All too often, government treatment for vets has been limited to pharmaceuticals and group therapy. This bill could open the door to therapies like eye movement desensitization and reprogramming, emotional freedoms techniques, and the Alpha-Stim device, which have not been available to many vets through government programs.

“Our troops and veterans have earned the very best treatment and care that we can provide,” says Thompson, co-chair of the bipartisan Military Veterans Caucus. “But sometimes the best treatments aren’t available at military and veterans medical facilities. My amendment will make sure that our heroes who return from combat with TBI and PTSD have access to the highest quality care that our nation has to offer.”

The treatment expansion initiative was part of the National Defense Authorization Act which passed the House last May 12. It was then sent to the Senate Armed Services Committee, which passed it out June 4.

But the Senate version is far different — and substantially worse .

In the Senate version of the bill, the Secretary of Defense would be required to devise a plan to streamline programs “that address psychological health and traumatic brain injury among members of the Armed Forces.”  It would require him to fill any gaps in service and eliminate any redundancies, but there’s no mention of alternative treatments.

The secretary would also be authorized – but not required – to carry out a research program with community partners to “engage in research on the causes, development, and innovative treatment of mental health and substance use disorders and traumatic brain injury in members of the National Guard and Reserves, their family members, and their caregivers.” But there’s no funding attached to the so-called research program.

Finally, the Senate bill only deals with active-duty soldiers, not with vets being treated by the VA.

As of last year, 1.3 million of the 2 million-plus soldiers serving in Iraq and Afghanistan since 2002 had left military service and were eligible for VA health care. About 700,000 of them (53 percent) have sought health care from the VA.

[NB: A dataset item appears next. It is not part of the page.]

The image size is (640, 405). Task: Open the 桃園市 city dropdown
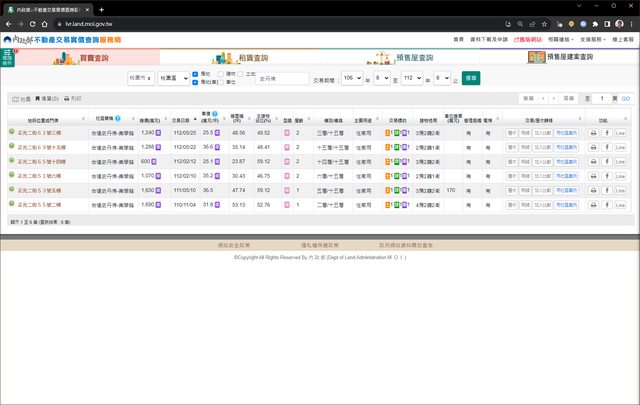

According to the VA’s statistics, 367,749 Iraqi and Afghan vets have sought mental health care treatment. That’s 51.7 percent of the total caseload—and also 28.2 percent of the returning 1.3 million vets—a number that’s sure to grow larger as those who returned home recently begin acknowledging cases of delayed PTSD. It’s common for vets not to begin experiencing combat until after the euphoria of being home has waned, typically six months to a year or more.

For years, vets have complained that the treatment options offered in military and VA clinics have been inadequate, that they should be able to explore alternative therapies being offered by primary care providers. Under the House bill, that would have been possible.

So this is a time for all vets to write their senators and tell them that they should amend the National Defense Authorization Act to restore the Thompson/Sessions language in the House bill.